Gritos a favor do AI-5,
momento mais grave da ditadura militar, e contra Rodrigo Maia e a imprensa eram
pronunciados com frequência. E sem qualquer reprimenda ou contrariedade de
Bolsonaro.
Além do lutador, o
presidente passou grande parte do tempo acompanhado do diretor-presidente
substituto da Agência Nacional de Vigilância Sanitária (Anvisa), Antonio
Barra Torres. Médico e integrante da Marinha, Barra Torres filmou o ato
pró-governo e fez registros do presidente com apoiadores. Bolsonaro, que deve
repetir o teste de coronavírus nos próximos dias, não utilizou máscara em
nenhum momento.
A quebra de protocolo
médico em um grupo no qual muitos demonstravam ceticismo e levantavam teorias
conspiratórias sobre o coronavírus se somou a uma série de gestos simbólicos
por parte do presidente. Ele carregou uma bandeira do Brasil, apontou para o
povo e para o Palácio do Planalto, como se dissesse “isso aqui é do povo”,
e manteve em todo o tempo ao seu lado o lutador Borrachinha.
Era como se Bolsonaro
estivesse arregimentando sua tropa, ainda que pequena e ocupando pouco mais de
uma faixa do Eixo Monumental em frente ao Planalto. E apresentando-a ao
Congresso e ao STF, que completam o conjunto arquitetônico da Praça dos Três
Poderes.
Durante a semana,
Bolsonaro algumas vezes negou que tenha estimulado as manifestações. Também
repetiu que elas não seriam contra o Congresso e STF e sim a favor do Brasil.

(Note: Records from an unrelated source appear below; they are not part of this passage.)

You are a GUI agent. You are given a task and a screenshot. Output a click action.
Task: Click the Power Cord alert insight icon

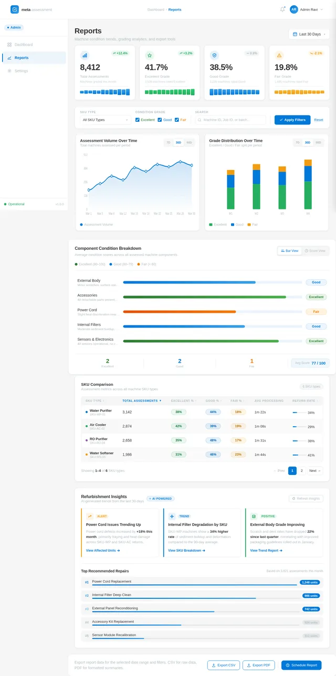[x=90, y=516]
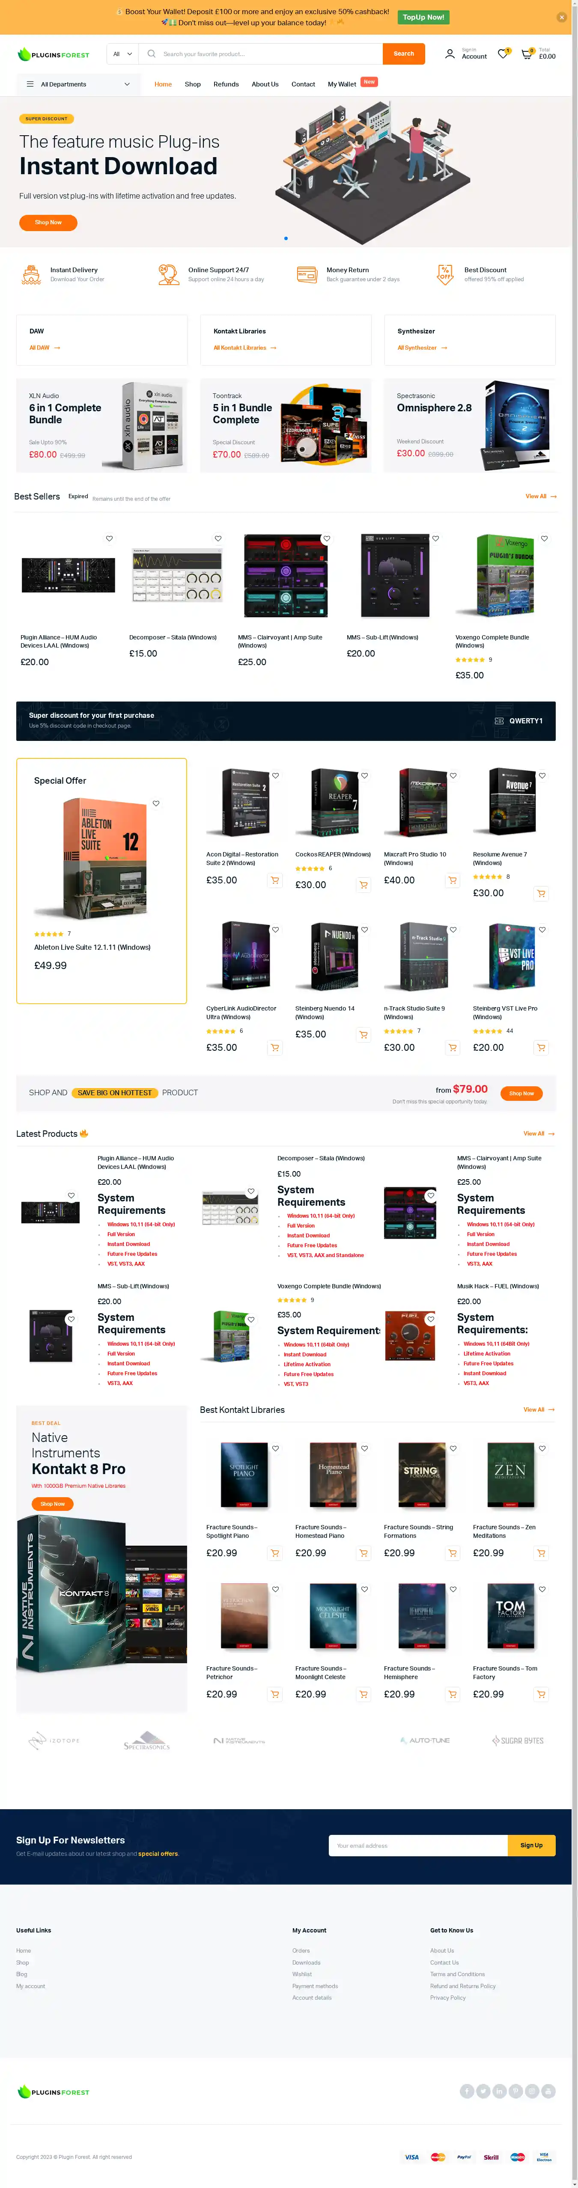Toggle wishlist heart on Steinberg Nuendo 14
The height and width of the screenshot is (2188, 578).
coord(364,929)
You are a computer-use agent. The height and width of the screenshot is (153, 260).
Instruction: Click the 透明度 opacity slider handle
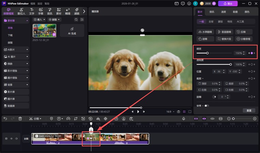point(231,64)
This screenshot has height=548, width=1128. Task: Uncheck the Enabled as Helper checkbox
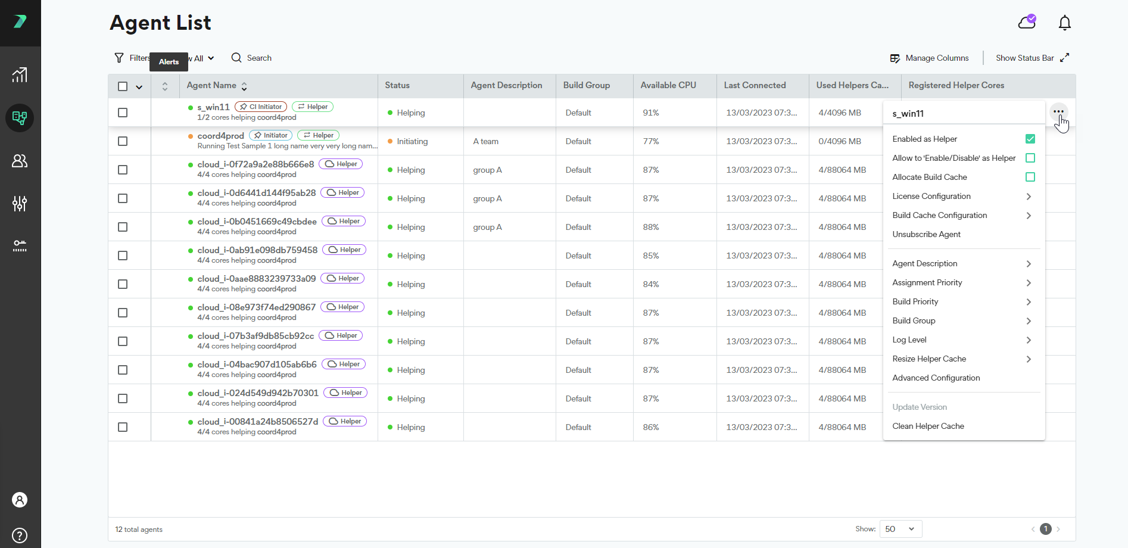1030,139
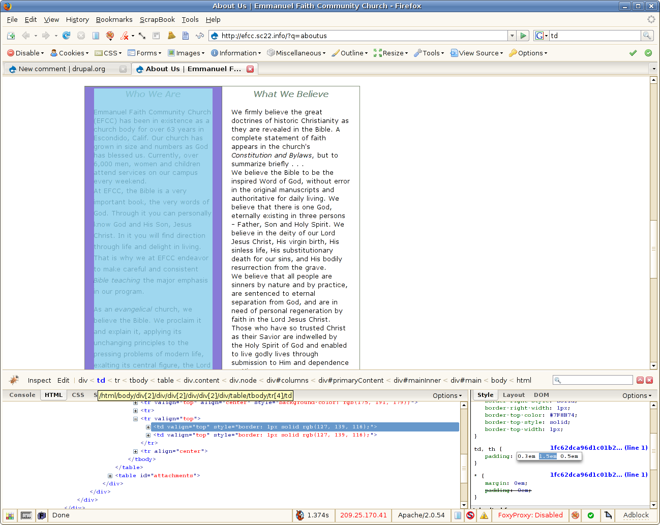Image resolution: width=660 pixels, height=525 pixels.
Task: Expand the table id="attachments" node
Action: point(110,476)
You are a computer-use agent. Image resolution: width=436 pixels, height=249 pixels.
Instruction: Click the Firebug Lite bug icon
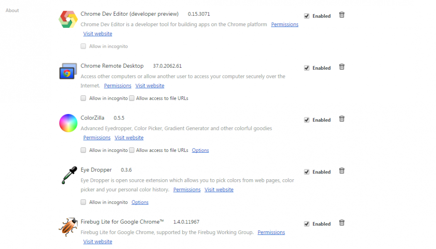tap(68, 227)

Mas o surpreendente encontro dele com seus apoiadores apontou em outra direção.
A mensagem reforçada pelas diversas postagens de Bolsonaro nas
redes sociais sobre as manifestações pelo Brasil.
Apesar da grande
preocupação internacional sobre o coronavírus, dos alertas das autoridades e do
decreto no Distrito Federal recomendando que se evite aglomerações, grande
parte dos presentes parecia não ter qualquer preocupação com o risco de
contrair a doença.
Alguns minimizavam,
outros diziam que o vírus mais sério “é a corrupção”, e outros levantavam
teorias conspiratórias sobre a China espalhar o vírus por razões econômicas.
Antes do ato
protagonizado por Bolsonaro, as manifestações em Brasília ocorriam a partir de
dois pontos de protestos. No Museu da República estava concentrado o pessoal
que fez uma carreata. Por volta das 10 horas havia cerca de 150 veículos que
partiram pela cidade.
O principal carro de som
trazia uma faixa com os dizeres: "Fora Regina [Duarte, secretária de
Cultura], namoradinha da esquerda exonera ala Bolsonaro e nomeia asseclas
esquerdistas. Presidente, votamos no senhor para isso?".